Park Bednarskiego to ulubione miejsce wypoczynku mieszkańców Podgórza. Zaglądają tu też turyści. - W Krakowie mamy właśnie Festiwal Kultury Żydowskiej - mówi jedna z mieszkanek. - Przyjechali goście z całego świata. Co sobie o nas pomyślą?
Napis na asfaltowej alejce przy wejsćiu do parku od strony ul. Parkowej wykonany został pomarańczowym sprayem. - Myślałam, że deszcze dadzą sobie z nim radę, więc nie zgłaszałam do Zarządu Infrastruktury Komunalnej i Gospodarki problemu - tłumaczy Maria Niewiadomska, jedna z mieszkanek Rynku Podgórskiego.
Woda nie zmyła jednak wulgarnych słów.

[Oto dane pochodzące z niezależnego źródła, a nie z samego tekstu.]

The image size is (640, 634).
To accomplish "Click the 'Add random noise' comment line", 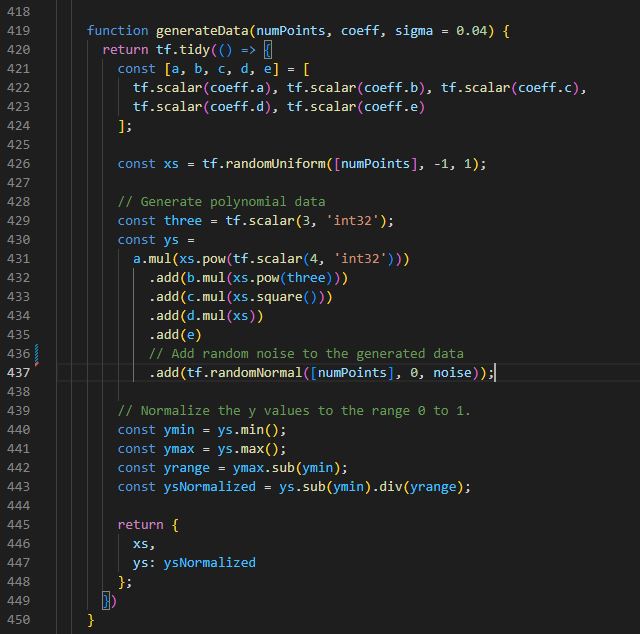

Napis nieco wyblakł, ale niestety nadal jest wyraźnie widoczny i nietrudny do rozszyfrowania.
- Pewnie młodzież się nudziła i zaczęła wypisywać takie głupoty. Zapewne nawet nie rozumieją, co zrobili - mówi Monika Wasyńczuk, którą spotkaliśmy w parku Bednarskiego.
Według mieszkańców napis przy wejściu do parku powstał przynajmniej kilka tygodni temu. - O ile się nie mylę, widzę go tutaj już od miesiąca. A powinien zniknąć w momencie powstania - oburza się pan Jan, który do parku przychodzi wraz z córeczką Idą.

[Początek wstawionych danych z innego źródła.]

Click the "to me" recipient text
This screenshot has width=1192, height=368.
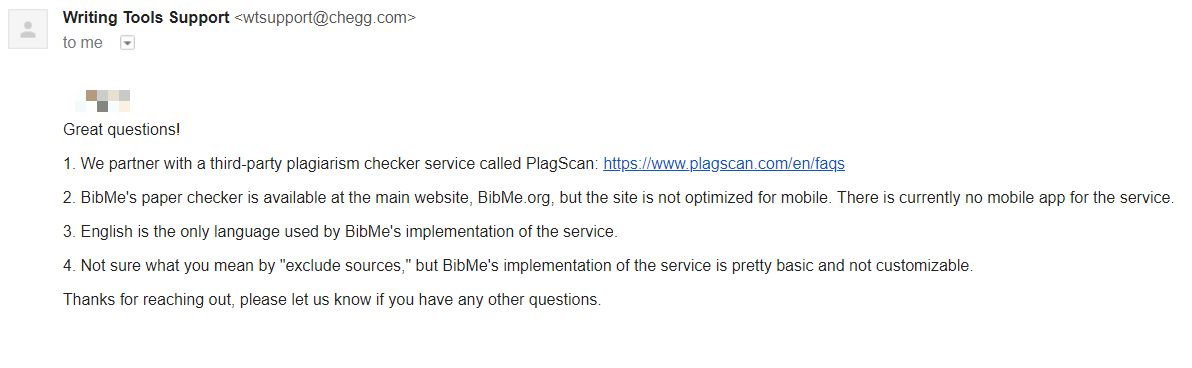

Firma, która działa na zlecenie miejskiego Zarządu Infrastruktury Komunalnej i Transportu, sprząta cały park codziennie. Żaden jej pracownik nie zainteresował się jednak napisem.
Dlaczego wulgaryzmy nadal nie zostały usunięte? - Żaden z pracowników nie zgłosił, by taki napis się tam znajdował - odpowiada Jacek Bartlewicz, rzecznik prasowy ZIKiT . - Ale poproszę, żeby nasi inspektorzy zajęli się tą sprawą. Słowa znikną tak szybko, jak tylko będzie to możliwe - zapewnia Jacek Bartlewicz.